I lost my dog, Henry, almost 12 years old, on Thursday afternoon. He was in kidney failure and had pancreatitis.
I laid on the floor with him and held him in my arms until he passed because I wanted the last sound he heard and the last thing he felt to be me. The warmth of knowing he was safe in my arms and the reassurance that I was there.
You did that for Kona too. You were there for those moments and that’s what was needed.
Our vet has told me repeatedly that dogs don’t pass until they know their humans are going to be okay. She said she’s seen it time and time again....one girl’s dog passed after she got out of an abusive relationship, another one passed after his mom got married, another one said hers passed after she got pregnant....she said it’s like they get you through certain hurdles in your life and then they let go.
I don’t have advice or words of encouragement because I think you and I are pretty much at the same stage, as far as we’ve both lost our babies in the last few days. I have no idea what to expect. But I know we’re both so lucky to have had them.
Thank you for your kind words.
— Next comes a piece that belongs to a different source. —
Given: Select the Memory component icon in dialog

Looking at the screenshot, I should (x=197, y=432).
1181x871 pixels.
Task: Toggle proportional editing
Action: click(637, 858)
I am so sorry for the loss of your Henry. How beautiful that you were able to hold him and be the last thing he felt.
It has been a week now since Bailey passed and the days are hard but getting better. I think of her always. I have been listing to audio books during my drive to work, which have been very helpful. The one I am listing to now is "The Amazing Afterlife of Animals". This has been very comforting to me, along with the support from this forum.
Thank you again and I pray for peace and comfort for you during this difficult time. Hugs!